■ **What to do**
Set every record down again, exactly and completely.

[Stored data]
+++
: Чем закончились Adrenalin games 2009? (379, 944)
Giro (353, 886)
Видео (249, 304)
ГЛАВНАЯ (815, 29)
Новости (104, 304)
+++
■ **Solution for this problem**
: Чем закончились Adrenalin games 2009? (379, 944)
Giro (353, 886)
Видео (249, 304)
ГЛАВНАЯ (815, 29)
Новости (104, 304)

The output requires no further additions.